Love the Children, Love the Lord, Primary Leaders Taught
Contributed By By Rachel Sterzer, Church News staff writer
“There are a million different ways to teach and to lead Primary,” said Sister Rosemary M. Wixom, Primary general president, to the ward and stake Primary leaders gathered at the Assembly Hall on Thursday, April 4. “I would love to sit with each one of you … and to learn what you have learned and thank you for every hour of preparation that you give to your calling.”
Sister Wixom was joined for the Primary auxiliary training meetings by her counselors, Sister Jean A. Stevens and Sister Cheryl A. Esplin, as well as the Primary general board, to discuss this year’s theme, “I Am a Child of God.”
Speaking of the calling to serve in Primary, Sister Wixom said there are only two requirements: love the children and love the Lord.

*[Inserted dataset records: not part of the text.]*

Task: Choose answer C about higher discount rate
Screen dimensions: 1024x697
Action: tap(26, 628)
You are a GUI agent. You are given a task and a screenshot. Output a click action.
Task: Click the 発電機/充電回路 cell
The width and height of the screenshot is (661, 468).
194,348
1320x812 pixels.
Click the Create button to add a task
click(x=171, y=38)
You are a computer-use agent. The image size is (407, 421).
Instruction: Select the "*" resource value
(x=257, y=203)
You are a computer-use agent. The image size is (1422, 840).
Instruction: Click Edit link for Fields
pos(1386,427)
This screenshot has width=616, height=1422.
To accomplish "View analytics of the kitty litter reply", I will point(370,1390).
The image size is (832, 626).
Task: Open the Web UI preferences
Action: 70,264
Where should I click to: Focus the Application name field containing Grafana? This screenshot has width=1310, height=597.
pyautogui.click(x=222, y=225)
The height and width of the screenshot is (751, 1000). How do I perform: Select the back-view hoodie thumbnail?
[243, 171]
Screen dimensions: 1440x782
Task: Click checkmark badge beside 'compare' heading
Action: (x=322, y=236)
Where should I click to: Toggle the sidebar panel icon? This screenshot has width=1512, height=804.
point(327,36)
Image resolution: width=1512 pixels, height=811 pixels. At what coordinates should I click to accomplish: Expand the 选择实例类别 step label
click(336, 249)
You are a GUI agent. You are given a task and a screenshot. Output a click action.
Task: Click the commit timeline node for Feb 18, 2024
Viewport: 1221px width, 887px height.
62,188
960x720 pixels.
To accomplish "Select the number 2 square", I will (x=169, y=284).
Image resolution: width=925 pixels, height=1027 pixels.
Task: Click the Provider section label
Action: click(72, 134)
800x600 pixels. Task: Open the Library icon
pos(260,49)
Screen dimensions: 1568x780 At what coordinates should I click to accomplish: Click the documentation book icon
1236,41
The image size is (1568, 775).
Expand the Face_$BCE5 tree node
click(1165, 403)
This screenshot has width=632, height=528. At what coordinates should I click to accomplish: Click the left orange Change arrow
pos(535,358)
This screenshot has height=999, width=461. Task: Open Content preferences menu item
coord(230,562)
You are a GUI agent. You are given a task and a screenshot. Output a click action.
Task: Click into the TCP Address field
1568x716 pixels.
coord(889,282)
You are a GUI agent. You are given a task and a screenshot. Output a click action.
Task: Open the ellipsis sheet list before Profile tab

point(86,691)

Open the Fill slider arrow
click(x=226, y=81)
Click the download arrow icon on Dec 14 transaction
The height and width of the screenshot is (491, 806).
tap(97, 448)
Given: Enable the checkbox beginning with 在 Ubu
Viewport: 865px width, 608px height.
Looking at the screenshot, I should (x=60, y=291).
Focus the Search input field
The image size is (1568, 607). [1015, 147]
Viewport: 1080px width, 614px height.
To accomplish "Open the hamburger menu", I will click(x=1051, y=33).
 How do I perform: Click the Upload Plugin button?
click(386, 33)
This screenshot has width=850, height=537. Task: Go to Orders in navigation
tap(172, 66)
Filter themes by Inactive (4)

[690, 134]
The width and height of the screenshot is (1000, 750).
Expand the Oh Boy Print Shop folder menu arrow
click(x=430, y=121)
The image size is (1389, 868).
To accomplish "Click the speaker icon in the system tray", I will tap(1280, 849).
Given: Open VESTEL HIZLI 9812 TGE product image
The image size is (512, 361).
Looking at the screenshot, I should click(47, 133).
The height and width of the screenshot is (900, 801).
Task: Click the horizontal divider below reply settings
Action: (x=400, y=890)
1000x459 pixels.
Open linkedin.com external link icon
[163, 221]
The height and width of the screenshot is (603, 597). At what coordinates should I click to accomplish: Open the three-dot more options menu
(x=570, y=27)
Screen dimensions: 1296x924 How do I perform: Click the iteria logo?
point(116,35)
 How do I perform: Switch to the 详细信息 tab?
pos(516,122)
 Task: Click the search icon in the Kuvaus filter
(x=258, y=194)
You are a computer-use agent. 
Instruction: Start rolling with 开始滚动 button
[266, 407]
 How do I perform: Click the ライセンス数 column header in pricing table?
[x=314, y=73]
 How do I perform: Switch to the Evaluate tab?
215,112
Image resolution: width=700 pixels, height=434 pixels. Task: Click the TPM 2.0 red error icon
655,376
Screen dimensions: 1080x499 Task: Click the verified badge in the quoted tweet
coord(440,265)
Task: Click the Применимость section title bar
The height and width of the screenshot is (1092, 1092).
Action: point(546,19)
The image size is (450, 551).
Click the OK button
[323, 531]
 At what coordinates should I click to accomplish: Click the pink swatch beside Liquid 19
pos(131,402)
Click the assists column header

Sister Wixom challenged Primary leaders to take the opportunity during their next sharing time to focus on one child. “Get a glimpse of the face of that child. See the light in their eyes. Imagine what they are feeling and what you can say or do to increase that child’s faith and encourage them to stay on the path back to their Heavenly Father.”
Quoting from Handbook 2, Sister Wixom said, “We have a purpose in Primary. ‘All auxiliaries exist to help Church members grow in their testimonies of Heavenly Father, Jesus Christ, and the restored gospel.’ … Primary is where children’s souls are anchored in Christ.”
Sister Wixom shared the promise and responsibility associated with Doctrine and Covenants 68:6. “The promise: ‘Be of good cheer, and do not fear, for I the Lord am with you, and will stand by you.’ The responsibility: ‘And ye shall bear record of me, even Jesus Christ, that I am the Son of the living God, that I was, that I am, and that I am to come.’”
“We bear record of Jesus Christ when we center all we do in Primary on our Savior and on Heavenly Father’s plan,” she explained.
In speaking of the difference focusing on the Savior can make in Primary, Sister Wixom talked about things Primary leaders already know. “You know that [children] learn one by one. You know that you are teaching children and not lessons. … You know the value of talking about the Savior.”
Spiritual preparation, including personal prayer and personal scripture study, contribute to the spirit of Primary, Sister Wixom said. Teachers who focus on the Savior Jesus Christ enjoy an increased commitment to their calling.
Sister Wixom also discussed the effect focusing on Jesus Christ can have on reverence within Primary. “You know that reverence comes from within each individual. [Reverence] is an expression of love and respect. It comes through your example and preparation.”
Sister Wixom encouraged leaders to involve the children in setting expectations and limits but warned, “Remember, rules speak to the setting, not the substance of Primary. In other words, avoid letting the theme of reverence drive everything you do in Primary. The substance of Primary comes in focusing on the Savior Jesus Christ.”
Sister Stevens, first counselor in the Primary general presidency, introduced 11-year-old James Hamilton, who has prepared more than 200 family names for the temple.
“It is a sweet reminder that the Lord’s blessings are not just for a select few,” she said. “He offers them to all and wants every one of His sons and daughters to come to the temple and receive the blessings and covenants that you can make there.”
Sister Stevens encouraged leaders to think about how they can help the children they love and serve share the message with their families. “As we do so, we will feel the Savior near.”
In speaking of how to better serve children with disabilities, Sister Esplin, second counselor in the Primary general presidency, quoted a Primary leader who said, “Having a child with a disability is not a problem to be solved, but rather an opportunity for the whole Primary. The Lord is aware of these children. He gives them to us for a purpose.”
Based on audience participation, Sister Esplin shared several things Primary leaders can do to love and engage those who have disabilities in Primary, including considering the specific needs of that child, enlisting the help and input of the parents, involving the other children, and praying for inspiration.
“Never will we all be able to understand everything about every disability,” Sister Esplin said. “And that’s OK. If we have a heart full of love and go to our knees, the Lord will teach us as we counsel together and counsel with parents.”